Generating grub configuration file …
Found theme: /boot/grub/themes/EndeavourOS/theme.txt
Found linux image: /boot/vmlinuz-linux
Found initrd image: /boot/amd-ucode.img /boot/initramfs-linux.img
Found fallback initrd image(s) in /boot: amd-ucode.img initramfs-linux-fallback.img
Warning: os-prober will be executed to detect other bootable partitions.
Its output will be used to detect bootable binaries on them and create new boot entries.
Found Manjaro Linux (22.0.0) on /dev/sda1
Found openSUSE Tumbleweed on /dev/sda5
Found Redcore Linux Hardened - rolling (rolling) on /dev/sda6
Adding boot menu entry for UEFI Firmware Settings …
done
However, when I reboot, it’s still the same: all the other Linux OS will boot OK but Manjaro just gives the usual ‘.img not found’ error.
Am lightly dragging my feet here because the Manjaro /etc/fstab not specifying a /boot /efi nor an efi subdirectory in fact existing on your shown /boot seemed to imply Manjaro being booted in Legacy rather than UEFI mode, but if you in fact boot Endeavour in UEFI mode that seems to make no sense.
That is, wouldn’t want to miss something and make things only worse – but I say let’s then just reinstall Grub from Manjaro. You only live once, right?
$ sudo mount /dev/sda1 /mnt
$ sudo mount -t vfat /dev/sda3 /mnt/boot
$ sudo mkdir /mnt/boot/efi
$ sudo mount -t vfat /dev/nvme0n1p1 /mnt/boot/efi
$ sudo mount --bind /dev /mnt/dev
$ sudo mount --bind /sys /mnt/sys
$ sudo mount --bind /proc /mnt/proc
$ sudo chroot /mnt grub-install
$ sudo chroot /mnt update-grub
None of these should produce errors. If that last update-grub step does not list also Endeavour and SUSE first edit /mnt/etc/default/grub to there also have GRUB_DISABLE_OS_PROBER=false and rerun it.
If it shows all found it’s probably safe to reboot and try again; you’d supposedly again at least be able to reboot into Endeavour/SUSE if still not Manjaro.
I can imagine something going wrong at the grub-install if the Manjaro install is in fact a legacy install – but let’s just see.
Installing for x86_64-efi platform.
EFI variables are not supported on this system.
EFI variables are not supported on this system.
grub-install: error: efibootmgr failed to register the boot entry: No such file or directory.
I wonder if it might be confused as my second SSD (with Manjaro) used to be the main OS. I then got a new PC with an NVME drive on which I installed EOS.
I’m going to have to leave now as it’s getting late here. Thanks for all your help.
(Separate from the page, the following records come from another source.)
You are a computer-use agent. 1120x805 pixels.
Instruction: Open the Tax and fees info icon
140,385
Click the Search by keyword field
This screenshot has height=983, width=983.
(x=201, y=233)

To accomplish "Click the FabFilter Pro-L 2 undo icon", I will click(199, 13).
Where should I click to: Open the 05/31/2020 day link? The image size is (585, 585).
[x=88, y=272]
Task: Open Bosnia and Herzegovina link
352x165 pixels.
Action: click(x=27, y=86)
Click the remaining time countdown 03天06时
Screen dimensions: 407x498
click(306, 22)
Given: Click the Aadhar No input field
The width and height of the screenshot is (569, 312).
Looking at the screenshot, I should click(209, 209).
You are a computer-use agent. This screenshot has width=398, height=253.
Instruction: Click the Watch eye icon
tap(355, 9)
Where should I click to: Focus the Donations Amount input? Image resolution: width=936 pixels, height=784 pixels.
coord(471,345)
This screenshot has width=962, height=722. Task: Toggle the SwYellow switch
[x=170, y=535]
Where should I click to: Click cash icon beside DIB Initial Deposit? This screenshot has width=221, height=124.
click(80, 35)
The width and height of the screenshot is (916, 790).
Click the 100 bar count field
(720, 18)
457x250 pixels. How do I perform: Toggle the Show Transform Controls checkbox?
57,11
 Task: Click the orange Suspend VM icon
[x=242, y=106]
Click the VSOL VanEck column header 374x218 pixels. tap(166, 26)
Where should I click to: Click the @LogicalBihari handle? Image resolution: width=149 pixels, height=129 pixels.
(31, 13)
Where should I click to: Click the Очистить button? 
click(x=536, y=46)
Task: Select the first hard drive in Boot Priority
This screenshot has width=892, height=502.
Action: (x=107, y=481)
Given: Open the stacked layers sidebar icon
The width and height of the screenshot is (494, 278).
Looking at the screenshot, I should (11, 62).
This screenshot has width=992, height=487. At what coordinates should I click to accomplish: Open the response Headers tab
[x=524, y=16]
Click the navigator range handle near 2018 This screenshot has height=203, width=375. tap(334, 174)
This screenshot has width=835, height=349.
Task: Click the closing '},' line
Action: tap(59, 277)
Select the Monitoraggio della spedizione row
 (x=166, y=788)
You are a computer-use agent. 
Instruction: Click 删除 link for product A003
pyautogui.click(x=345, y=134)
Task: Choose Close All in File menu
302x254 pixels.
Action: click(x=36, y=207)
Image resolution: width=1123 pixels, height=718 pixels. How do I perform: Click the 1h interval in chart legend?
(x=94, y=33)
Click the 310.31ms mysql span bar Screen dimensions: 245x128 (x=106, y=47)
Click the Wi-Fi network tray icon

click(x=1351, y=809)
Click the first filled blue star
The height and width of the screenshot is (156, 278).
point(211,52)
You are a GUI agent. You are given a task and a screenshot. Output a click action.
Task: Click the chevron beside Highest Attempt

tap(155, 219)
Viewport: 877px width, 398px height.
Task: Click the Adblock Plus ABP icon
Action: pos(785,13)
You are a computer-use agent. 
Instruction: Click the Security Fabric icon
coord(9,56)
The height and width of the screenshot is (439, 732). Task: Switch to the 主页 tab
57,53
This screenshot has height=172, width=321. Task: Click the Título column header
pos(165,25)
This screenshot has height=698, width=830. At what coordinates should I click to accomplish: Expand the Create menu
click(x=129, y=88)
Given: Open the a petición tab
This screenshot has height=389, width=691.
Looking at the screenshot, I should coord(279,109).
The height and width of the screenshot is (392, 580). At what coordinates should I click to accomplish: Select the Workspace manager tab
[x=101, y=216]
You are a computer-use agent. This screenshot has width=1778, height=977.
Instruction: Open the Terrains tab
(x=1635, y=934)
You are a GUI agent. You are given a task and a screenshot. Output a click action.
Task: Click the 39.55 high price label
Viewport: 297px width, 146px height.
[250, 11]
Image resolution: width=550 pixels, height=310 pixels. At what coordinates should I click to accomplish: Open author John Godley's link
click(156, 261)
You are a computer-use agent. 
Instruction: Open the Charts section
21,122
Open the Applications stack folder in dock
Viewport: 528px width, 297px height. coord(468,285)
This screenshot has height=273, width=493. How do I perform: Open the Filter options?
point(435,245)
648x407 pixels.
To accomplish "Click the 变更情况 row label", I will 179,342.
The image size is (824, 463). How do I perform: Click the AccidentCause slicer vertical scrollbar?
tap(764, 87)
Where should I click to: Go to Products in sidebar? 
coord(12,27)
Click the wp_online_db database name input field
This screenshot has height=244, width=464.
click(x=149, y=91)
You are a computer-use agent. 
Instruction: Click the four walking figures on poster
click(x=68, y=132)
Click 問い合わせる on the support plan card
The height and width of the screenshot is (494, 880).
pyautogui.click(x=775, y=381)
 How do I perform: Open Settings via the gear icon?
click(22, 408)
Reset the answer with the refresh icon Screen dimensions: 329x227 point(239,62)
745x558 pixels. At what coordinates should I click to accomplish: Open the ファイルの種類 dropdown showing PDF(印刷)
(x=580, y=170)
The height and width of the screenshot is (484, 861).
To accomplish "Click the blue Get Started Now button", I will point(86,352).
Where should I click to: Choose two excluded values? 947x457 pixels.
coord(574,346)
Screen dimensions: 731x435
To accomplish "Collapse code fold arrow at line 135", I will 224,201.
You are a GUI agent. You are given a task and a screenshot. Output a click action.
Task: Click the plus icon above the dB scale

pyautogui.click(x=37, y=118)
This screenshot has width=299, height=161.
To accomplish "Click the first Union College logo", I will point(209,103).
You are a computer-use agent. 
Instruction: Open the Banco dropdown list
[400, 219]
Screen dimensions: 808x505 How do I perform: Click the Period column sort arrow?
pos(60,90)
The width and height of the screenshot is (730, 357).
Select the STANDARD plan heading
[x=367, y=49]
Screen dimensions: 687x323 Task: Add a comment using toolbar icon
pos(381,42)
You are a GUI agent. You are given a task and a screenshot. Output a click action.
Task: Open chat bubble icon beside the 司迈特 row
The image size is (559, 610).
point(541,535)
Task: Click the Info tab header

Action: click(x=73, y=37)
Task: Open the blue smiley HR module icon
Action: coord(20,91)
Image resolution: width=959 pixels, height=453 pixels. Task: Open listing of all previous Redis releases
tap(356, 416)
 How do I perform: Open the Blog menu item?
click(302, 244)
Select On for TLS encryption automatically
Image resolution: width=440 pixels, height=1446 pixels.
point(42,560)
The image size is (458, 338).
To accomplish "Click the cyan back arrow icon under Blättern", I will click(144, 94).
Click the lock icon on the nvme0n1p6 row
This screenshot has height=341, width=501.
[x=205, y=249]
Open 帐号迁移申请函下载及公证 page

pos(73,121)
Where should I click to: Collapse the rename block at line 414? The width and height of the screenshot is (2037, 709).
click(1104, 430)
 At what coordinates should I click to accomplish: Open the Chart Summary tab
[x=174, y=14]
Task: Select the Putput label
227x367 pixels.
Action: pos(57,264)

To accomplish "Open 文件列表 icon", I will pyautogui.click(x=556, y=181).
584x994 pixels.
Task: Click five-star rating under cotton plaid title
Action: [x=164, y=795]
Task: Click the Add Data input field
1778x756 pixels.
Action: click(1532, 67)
Sorry to be a pain!
It would seem the case that originally the Manjaro install was a legacy install but I have just verified that the Arch/Manjaro Grub package hasn’t been split between UEFI and Legacy, i.e., that as far as I can think of this should’ve just worked – and it seemingly did before today so I’m coming up blank. Sorry, can’t for now think of other advise than to try that above reinstall recipe again but now from SUSE
Okay, semi-great, as that’ll supposedly just mean os_prober is disabled Manjaro-sides together, then supposedly, with a zero timeout having been set there. I.e., you will in Manjaro want to look at / edit /etc/default/grub.
You want certainly the already mentioned
GRUB_DISABLE_OS_PROBER=false
It’s in Manjaro present by default, but commented out (i.e., has a # at the start of the line; you’d remove that).
If you in Manjaro now run sudo update-grub both others should be found, and Grub is setup by default so that if other OSen are found it’ll present you the menu (I know, since I always immediately disable that…)
If not then also note GRUB_TIMEOUT, GRUB_TIMEOUT_STYLE and, well, potentially others; if it doesn’t just work after the OS_PROBER and/or TIMEOUT thing I guess you can post your Manjaro /etc/default/grub for us to look at.